My preferred approach is to store large data in a object or blob store,
like S3, which is usually an easy HTTP PUT or similar, and then send
the URL only via message queue. This gives you the best of both worlds.
In the past, we stored large files in the file system. This also works
very well ;-).
That said, there's nothing inherently wrong with sending "large data"

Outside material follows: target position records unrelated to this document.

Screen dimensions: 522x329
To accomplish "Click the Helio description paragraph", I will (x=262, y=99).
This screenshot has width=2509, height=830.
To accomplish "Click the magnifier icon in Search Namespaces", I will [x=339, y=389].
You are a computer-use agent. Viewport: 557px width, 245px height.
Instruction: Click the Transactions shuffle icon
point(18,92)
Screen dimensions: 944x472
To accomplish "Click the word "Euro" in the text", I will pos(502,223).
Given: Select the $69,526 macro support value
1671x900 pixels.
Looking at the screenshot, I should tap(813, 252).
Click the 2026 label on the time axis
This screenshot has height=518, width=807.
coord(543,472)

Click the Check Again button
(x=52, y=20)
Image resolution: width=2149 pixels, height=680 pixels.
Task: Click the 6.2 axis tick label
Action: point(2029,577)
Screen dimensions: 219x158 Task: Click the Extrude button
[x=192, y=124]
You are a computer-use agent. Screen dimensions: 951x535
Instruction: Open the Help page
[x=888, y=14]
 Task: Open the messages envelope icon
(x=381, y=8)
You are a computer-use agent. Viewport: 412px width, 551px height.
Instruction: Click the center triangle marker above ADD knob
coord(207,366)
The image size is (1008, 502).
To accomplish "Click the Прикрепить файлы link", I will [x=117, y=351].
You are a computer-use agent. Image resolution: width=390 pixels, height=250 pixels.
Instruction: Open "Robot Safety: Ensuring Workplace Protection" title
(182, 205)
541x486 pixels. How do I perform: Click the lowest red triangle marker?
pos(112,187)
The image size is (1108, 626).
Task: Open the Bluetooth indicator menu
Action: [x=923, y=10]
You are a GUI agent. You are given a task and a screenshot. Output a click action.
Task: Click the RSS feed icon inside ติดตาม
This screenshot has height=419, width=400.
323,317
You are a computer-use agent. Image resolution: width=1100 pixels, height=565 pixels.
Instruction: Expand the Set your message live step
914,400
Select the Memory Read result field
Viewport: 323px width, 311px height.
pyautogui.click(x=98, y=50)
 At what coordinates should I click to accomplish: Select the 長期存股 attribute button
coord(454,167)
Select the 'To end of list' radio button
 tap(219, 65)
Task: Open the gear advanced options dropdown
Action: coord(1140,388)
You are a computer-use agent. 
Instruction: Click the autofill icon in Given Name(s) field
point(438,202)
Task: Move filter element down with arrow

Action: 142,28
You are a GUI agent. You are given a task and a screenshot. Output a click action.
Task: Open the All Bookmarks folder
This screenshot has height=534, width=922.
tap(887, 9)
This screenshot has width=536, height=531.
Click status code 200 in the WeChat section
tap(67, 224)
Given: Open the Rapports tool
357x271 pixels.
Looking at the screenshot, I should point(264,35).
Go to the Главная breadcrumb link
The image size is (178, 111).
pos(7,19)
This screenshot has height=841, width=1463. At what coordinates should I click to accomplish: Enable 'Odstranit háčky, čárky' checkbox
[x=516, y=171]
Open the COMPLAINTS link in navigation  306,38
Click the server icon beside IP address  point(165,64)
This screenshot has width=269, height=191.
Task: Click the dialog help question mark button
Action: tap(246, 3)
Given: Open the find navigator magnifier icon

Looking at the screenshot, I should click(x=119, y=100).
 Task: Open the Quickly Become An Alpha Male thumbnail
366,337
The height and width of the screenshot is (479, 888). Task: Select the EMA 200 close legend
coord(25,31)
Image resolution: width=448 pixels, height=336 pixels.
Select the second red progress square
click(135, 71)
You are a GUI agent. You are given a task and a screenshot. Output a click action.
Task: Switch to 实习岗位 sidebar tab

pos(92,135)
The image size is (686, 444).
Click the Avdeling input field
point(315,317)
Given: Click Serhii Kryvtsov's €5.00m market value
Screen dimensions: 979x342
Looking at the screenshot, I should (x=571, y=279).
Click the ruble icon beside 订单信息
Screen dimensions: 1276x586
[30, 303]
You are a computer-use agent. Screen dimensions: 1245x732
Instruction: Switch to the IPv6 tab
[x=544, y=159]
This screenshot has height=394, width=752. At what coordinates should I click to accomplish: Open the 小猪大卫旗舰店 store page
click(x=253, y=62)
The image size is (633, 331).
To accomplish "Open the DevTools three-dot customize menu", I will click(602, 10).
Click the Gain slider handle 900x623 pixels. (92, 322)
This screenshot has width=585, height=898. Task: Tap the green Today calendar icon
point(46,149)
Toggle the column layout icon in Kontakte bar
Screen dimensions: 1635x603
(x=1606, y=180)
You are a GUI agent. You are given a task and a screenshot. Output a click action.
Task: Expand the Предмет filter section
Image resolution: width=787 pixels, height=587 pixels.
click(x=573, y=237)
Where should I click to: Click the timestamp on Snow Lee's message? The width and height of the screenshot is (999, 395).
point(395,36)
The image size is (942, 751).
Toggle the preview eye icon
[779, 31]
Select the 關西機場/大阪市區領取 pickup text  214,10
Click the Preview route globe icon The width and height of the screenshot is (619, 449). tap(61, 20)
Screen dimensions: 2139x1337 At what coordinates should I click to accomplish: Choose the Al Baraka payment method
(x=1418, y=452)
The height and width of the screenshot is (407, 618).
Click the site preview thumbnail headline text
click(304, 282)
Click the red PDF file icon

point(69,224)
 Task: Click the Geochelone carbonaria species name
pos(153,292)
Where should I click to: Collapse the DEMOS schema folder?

over AMQP, and no need to add an additional system like Kafka. You
just need to bear a few things in mind.
https://github.com/rabbitmq/rabbitmq-server/pull/1812
in deps/rabbit_common/include/rabbit.hrl#L256
-define(MAX_MSG_SIZE, 536870912).
- max message size is limited to (currently) 0,5GiB and defaults to
~ 128MiB
- very large files can be split into chunks and sent individually
- you can set queue length and size restrictions to avoid blowing
your system up, but ensure producers use publisher confirms
- use a lazy queue, the data will be stored on disk, not memory
- use a dedicated queue just for these messages, or even a dedicated
rabbitmq instance
- don't use clustering or mirrored queues as the large data needs to
be copied everywhere which is very inefficient and expensive, and
blocks up the distribution channels
If your volume of messages is both low, and infrequent, you will
get away with this just fine, without adding another tech stack.
A+
Dave